AUSTRALIA, after a while
Dear G, B and E
** Written back in June, just found on my iPad **
I haven’t written anything on my travels this year. A couple of reasons I suppose:
– It is now late June and the trip I am on now, to Shanghai, is only my third this year, so travel has been light (comparatively, for me); we had the arrival of Eleanor and all that goes with having a new baby (at first she was quite a handful and has since turned into a very reasonable infant);
– I have forgotten about this enterprise, only recently remembered when your Auntie Claire said that I should write about my travels and reminded me that I should write this to you.
I went to Korea in April and visited some cities I hadn’t been to before. I was with a Korean friend, Daniel Shin, who also has a young family. He’s been to our house, you might remember him, he’s a thoughtful chap and quite wise. He really opened my eyes to Korean culture, especially business culture and it makes me realise how simple the UK is in comparison (for someone from the UK I guess). Most of the world, including developed countries like South Korea, still depend on favours, good will and influence to operate and not straight forward, open transactions. For example, a guy wanted me to do a favour for his daughter, next thing I know he is taking me to a fancy restaurant because he feels that is expected. Every favour has a price. I went to a place called Cheonan that is famous for making walnut cookies and met their city council. If by the time you read this Nottingham is the twin city of Cheonan then it is my fault. It is very different to Seoul, more gritty and perhaps less of a façade, it felt more honest but in parts verging on seedy. Maybe that is just every provincial city in the world.
In May I went with my boss to Australia. I hadn’t been for 15 years (when your mum and me travelled the world together) and was excited to see it again and catch up with almost all my close friends who have decided to move there. One thing I hadn’t remembered is how far away it is. 7.5 hours to Dubai, change planes, then 15 hours to Melbourne. When I looked at the journey map and we were over Perth on the West coast, we still had another 5 hours to fly. Big ol’ place.

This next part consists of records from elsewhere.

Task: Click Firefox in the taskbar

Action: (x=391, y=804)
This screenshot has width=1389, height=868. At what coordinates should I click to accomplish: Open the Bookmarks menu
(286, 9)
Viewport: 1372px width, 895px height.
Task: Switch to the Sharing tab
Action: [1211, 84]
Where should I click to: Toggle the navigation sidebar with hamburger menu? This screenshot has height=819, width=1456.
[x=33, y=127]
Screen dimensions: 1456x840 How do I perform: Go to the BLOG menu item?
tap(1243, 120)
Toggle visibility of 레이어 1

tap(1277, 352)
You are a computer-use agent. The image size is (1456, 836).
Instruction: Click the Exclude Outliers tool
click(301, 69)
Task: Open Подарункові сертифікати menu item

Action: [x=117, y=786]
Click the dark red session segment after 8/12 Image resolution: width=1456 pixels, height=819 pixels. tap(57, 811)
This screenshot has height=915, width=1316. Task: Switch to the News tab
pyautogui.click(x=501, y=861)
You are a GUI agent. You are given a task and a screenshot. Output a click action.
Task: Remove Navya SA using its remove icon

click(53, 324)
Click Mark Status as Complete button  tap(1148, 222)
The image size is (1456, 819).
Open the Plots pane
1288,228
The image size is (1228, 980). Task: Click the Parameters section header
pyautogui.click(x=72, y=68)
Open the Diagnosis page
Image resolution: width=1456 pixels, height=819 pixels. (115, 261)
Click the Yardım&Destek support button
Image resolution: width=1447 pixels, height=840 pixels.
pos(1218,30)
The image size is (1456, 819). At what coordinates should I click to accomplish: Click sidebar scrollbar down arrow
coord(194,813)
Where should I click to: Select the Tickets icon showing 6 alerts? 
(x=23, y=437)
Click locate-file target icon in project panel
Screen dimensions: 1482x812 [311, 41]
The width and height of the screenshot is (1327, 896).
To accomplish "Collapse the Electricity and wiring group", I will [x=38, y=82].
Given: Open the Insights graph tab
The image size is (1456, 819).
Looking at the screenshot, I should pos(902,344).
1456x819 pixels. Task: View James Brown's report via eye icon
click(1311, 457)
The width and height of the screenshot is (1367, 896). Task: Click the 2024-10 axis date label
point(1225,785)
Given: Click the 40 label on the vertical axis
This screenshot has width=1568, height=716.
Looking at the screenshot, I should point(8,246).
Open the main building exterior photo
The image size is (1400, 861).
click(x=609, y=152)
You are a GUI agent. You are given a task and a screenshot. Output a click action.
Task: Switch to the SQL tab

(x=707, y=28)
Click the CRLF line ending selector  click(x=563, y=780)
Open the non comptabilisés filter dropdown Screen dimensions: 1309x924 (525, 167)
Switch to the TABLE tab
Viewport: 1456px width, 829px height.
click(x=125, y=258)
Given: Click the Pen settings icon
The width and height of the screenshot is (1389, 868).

First stop Melbourne. When your mother and I visited all that time ago it was the same time of year and the same type of weather, like an early spring in the UK. I got a break in the rain and ran along the Yarra river in the morning, catching the cycling and running commuters coming the other way. The character of the city with its Victorian architecture, low rise sprawl and covered arcades really struck me. It is a charming city and that is how I think of it. Food culture is huge and I ate very well, catching up with my old work mate Simon Hall who treated me to a traditional “Parma” (chicken schnitzel baked in tomato and cheese, this one actually topped with smoked kangaroo!) and some great wine. I took the tram through the suburbs and through the south bank, taking in a visiting Van Gogh exhibition.
Next stop Sydney. If Melbourne is charming, I’d forgotten how stunning Sydney is. I was picked up by my old School friend Hugh, who I haven’t seen in 9 years. He married an Aussie and now has an Aussie baby. We went to uncle Buzz’s flat and had a great night at a local hotel (pub) drinking scooners (2/3 pints) of various overpriced beer (lager) followed by much catching up over pizza. In the morning I got the true Sydneysider experience: run down to the beach, work out at the beach gym, jump in the ocean and look at the amazing fish then walk to cool cafe for avocado on toast and a whole lot of smugness, surrounded by the beautiful people in their “leisurewear” (everyone dresses as if they are on their way to yoga class). A similar day on Sunday, catching up with old friends who are enjoying life in that amazing city (but still missing the UK). I took a bus to the harbour for a walk at sunset on my own just to take it all in and saw the biggest cruise ship I’ve ever seen. Fun to wave at the passengers as they floated by. I’m still impressed by the boldness of the Sydney Opera House, that the city took the step to make something so controversial so central to their identity to be recognised the world over. I love it as a piece of architecture and how different it looks up close compared to the view we all know. I explored the angles for a while and marvelled that we humans can design and build such things.
Not much to say about Brisbane as I was only there for a day and a night, but the people were lovely and it seems pretty cool, if not a little provincial in direct comparison to Sydney. Again, I walked the river and got envious of all the boats and outdoorsiness of an average Aussie’s life, but then I remembered melting here in 35 degree heat last time and quickly got over it.
Returned home to a holiday in Norfolk with my favourite people (you). We had a great week visiting beaches, eating ice cream and adventuring. We didn’t manage to catch any crabs off Cromer pier but we did have a lot of fun.